Struggling writer Clint (Elijah Wood) returns from a sojourn in New York to his hometown of Fort Chicken to take a job as a substitute summer school teacher. He meets an old crush, Lucy (Alison Pill), in the teacher's lounge, but his hopes are dashed when he learns she's dating an uncouth P.E. teacher, Wade (Rainn Wilson).

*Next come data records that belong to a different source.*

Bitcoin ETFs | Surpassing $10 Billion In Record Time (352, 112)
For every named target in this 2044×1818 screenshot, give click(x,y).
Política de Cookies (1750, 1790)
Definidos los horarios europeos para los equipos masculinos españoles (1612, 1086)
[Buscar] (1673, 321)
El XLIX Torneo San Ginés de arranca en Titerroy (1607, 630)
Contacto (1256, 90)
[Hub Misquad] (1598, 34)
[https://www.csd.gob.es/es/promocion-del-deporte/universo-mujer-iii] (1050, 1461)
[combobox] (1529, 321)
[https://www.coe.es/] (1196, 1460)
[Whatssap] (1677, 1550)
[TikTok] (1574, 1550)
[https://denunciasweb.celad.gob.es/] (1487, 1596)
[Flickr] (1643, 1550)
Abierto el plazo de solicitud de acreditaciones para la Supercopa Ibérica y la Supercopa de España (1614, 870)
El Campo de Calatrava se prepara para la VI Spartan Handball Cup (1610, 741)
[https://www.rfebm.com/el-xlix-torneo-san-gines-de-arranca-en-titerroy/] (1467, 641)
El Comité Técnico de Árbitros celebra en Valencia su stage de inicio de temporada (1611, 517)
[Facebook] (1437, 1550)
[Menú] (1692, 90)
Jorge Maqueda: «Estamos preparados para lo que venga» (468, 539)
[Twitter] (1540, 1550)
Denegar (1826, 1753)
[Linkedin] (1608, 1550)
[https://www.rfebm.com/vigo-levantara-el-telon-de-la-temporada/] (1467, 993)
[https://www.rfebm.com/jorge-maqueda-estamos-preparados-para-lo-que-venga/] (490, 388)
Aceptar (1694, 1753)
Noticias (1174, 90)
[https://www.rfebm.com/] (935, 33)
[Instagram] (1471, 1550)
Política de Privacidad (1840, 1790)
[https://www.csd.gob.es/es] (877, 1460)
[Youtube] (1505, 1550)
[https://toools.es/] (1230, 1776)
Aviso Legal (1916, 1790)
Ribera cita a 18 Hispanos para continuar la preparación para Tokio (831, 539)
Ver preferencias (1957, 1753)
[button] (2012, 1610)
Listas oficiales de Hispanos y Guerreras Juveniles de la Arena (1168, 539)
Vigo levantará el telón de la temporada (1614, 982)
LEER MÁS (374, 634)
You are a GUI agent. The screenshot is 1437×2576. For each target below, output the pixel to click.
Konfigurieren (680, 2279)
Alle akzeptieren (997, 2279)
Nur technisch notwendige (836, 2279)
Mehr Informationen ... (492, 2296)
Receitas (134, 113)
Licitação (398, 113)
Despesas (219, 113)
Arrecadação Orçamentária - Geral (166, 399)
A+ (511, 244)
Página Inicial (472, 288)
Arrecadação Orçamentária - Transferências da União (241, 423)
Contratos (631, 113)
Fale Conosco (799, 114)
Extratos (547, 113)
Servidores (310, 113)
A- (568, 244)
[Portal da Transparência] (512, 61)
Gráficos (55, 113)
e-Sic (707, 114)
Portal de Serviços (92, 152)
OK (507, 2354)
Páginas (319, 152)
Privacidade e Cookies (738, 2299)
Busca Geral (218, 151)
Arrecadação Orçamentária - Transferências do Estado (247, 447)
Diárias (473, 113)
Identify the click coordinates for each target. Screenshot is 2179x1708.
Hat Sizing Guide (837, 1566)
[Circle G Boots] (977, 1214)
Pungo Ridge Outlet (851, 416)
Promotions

Meanwhile, some tainted chicken nuggets have found their way to the school cafeteria, and a girl has been infected with some kind of terrible zombie-like disease. She bites another kid, and soon most of the kids have turned into flesh-eating monsters. The teachers, who remain unaffected, must band together to somehow survive.
Co-written by Leigh Whannell, who helped concoct the Saw and Insidious movies, Cooties might have started out on the drawing board as a good idea, and it certainly attracted a fine cast. It makes some wry, satirical comments about modern schooling and parenting (with Ritalin and Adderall making appearances), as well as a heartfelt defense of the profession of teacher.
However, the idea of kids as zombies, with adults beating, bashing, pummeling, and slashing them, grows distasteful and sour, and the laughs stop. Moreover, the movie also loses interest in the humans, and they turn into cliches. (There's even an unfunny Asian stereotype.) It's evident that co-directors Jonathan Milott and Cary Murnion ended up in a corner with no way out, especially given the weirdly abrupt ending.